Agency & Accountability
Agency is your right to decide about yourself, your body, and your experiences, and to act on your decision. You don’t need to have yourself all figured out. Agency isn’t earned through self-mastery, competence or expertise. It is the basis for learning and being in community. You decide how you show up in our learning and community spaces, and how you engage with yourself and others. With the teachings, ideas and materials, take what works for you and leave the rest.
We believe in your ability to look after yourself: to find and hold your boundaries, to navigate consent, and to judge your own risks. We also trust that you understand that agency includes accountability. We expect you to take responsibility for your actions and their consequences for yourself and others.
We invite you to reach out to us and ask for support whenever you feel you need it.. To flag when something isn’t working, when you need an adaptation, different accessibility option, another way of doing things, or just someone to listen.

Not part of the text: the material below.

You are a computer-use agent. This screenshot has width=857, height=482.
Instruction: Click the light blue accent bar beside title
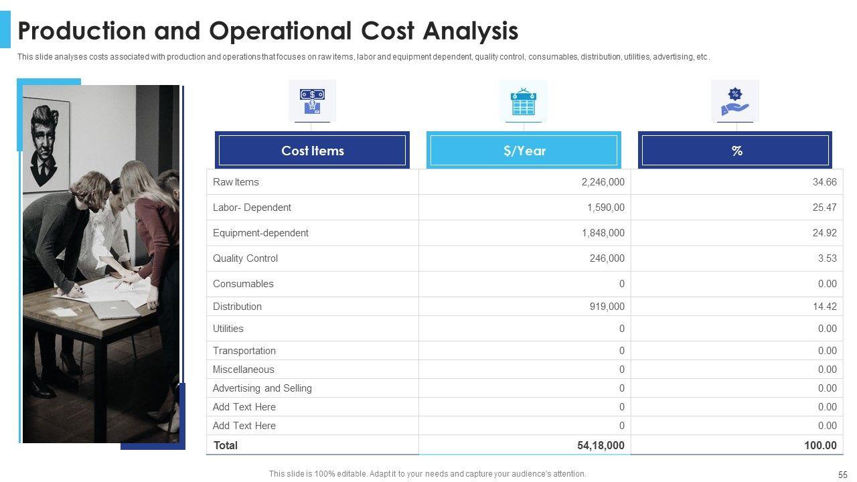[5, 31]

We will always aim to have space holders present whose role is exactly this: to support you, answer your questions, provide physical and psychological first aid, and be there when something comes up. And we offer frameworks, for learning and for being in community, that you can lean on whenever you need them.
Solidarity
Solidarity means choosing collective responsibility for each other, despite and because of our differences. It’s not something you feel, but something you do in immediate, practical, tangible ways.
Karada House is a space for LGBTQIA+ and other marginalized and policed people and bodies. Solidarity in this context means paying attention to the differences, intersectionalities, power structures, abilities and struggles in the room. It means sitting with the ambivalence, the discomfort and the frictions, the differing opinions and needs. Together. And then doing something about it with whatever we’ve got. Together.